Saturday, January 8, 2011
good news: i am macgyver.
but here's what i can do (apparently) open a locked car with a wire hanger... in the snow.
i guess you probably had to be there but i can promise this: it. was. awesome.
it also was a great evidence in my continued effort to prove that i am a gryffindor because it was magic... and gryffindors are known for resourcefulness.
Thursday, January 6, 2011
no but seriously, she should have told us it was elementary school night
i don’t mean to overlook new year’s eve, but in a continued effort to prove that i, at least occasionally, have fun in indiana, i must share tonight’s events at weztern skateland.
this week is staff training. basically, it is university approved.... nay, sponsored... hazing. as part of our group hazing, i mean bonding, we went roller skating. at 6:45 we pull up to weztern skateland and see a line literally out the door... of children 12 and under. there is legitimate shrieking coming from within because justin bieber is playing. a parent loudly comments, "i thought this was for kids" ...a ten year old, "why are there so many old people here?"
we get it. we're out of place... but we did call and give them warning that we would be there. we realized they did actually know we were coming because they welcomed us over the loud speaker and invited us to participate in a "scream off" (think: "we've got spirit, yes we do. we've got spirit, how about you?") against the two local elementary schools...hosting a fundraiser night. seriously weztern skateland? you forgot to mention that it was elementary school night? we lost the scream off... we no longer have the ability to reach the decibel level achievable by those who have not yet hit puberty.
now, i know basically nothing about roller skating (i struggle to walk and chew gum simultaneously so i'm totally shocked this post doesn't end with me at the emergency room.) but if i was going to open a roller rink-- eaztern skateland, perhaps?-- there are a couple of rules i would instate.
1. no holding hands/forming chains... particularly if you are young, an inexperienced skater, or under 4 feet tall. no but seriously, it's human dominoes.
2. no one over 6 feet tall allowed on skates... it's just too much.
3. keep ageism to a minimum but no creepers.
4. if you push over other kids, particularly little ones, i will light you on fire.
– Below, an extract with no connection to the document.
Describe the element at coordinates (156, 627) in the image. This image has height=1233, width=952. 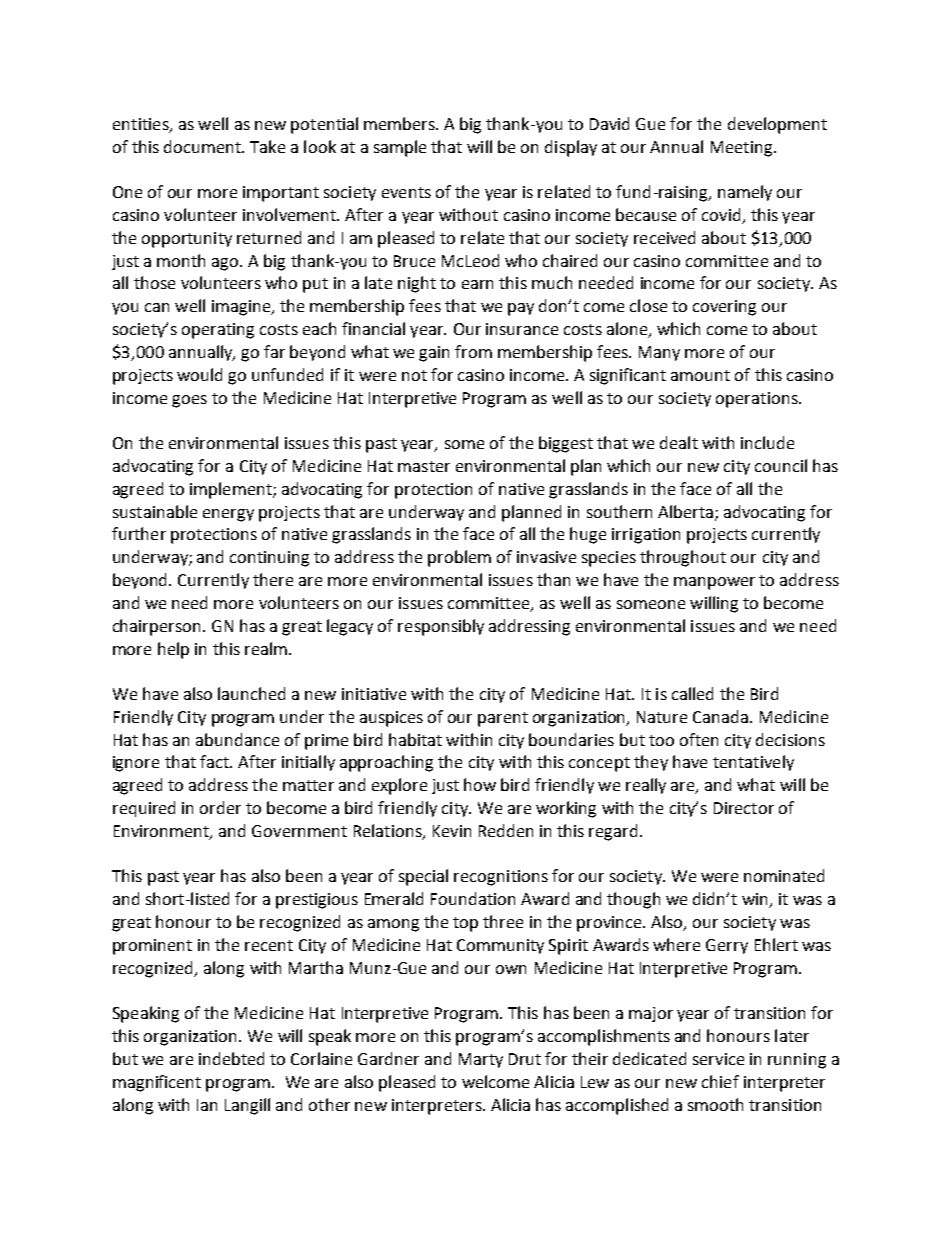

i only fell twice tonight--- and that is because someone broke three out of my four rules. (this would never have happened at eaztern skateland.) the first time i was caught between a man, who, sans skates must have been a minimum of 6'6'... so at this point he's at least 8 feet tall and a chain of four wobbly six year old girls (who were focused on screaming the ludacris rap from justin bieber's song "baby"). i am powerless against Goliath, so i unsuccessfully try skate around the elementary school musical. luckily, i only take one of the six year olds down with me. i'll never forget the way that little blonde on roller blades looked at me. the look on her face was sheer disappointment-- i had ruined beiber.
for my next trick, i see this ten year old non-real slim shady, push a little kid down. i find this so morally reprehensible that i have a physical, bodily reaction... mid "hey kid, you can't just push....." i am on the floor.
no but seriously, she should have told us it was elementary school night.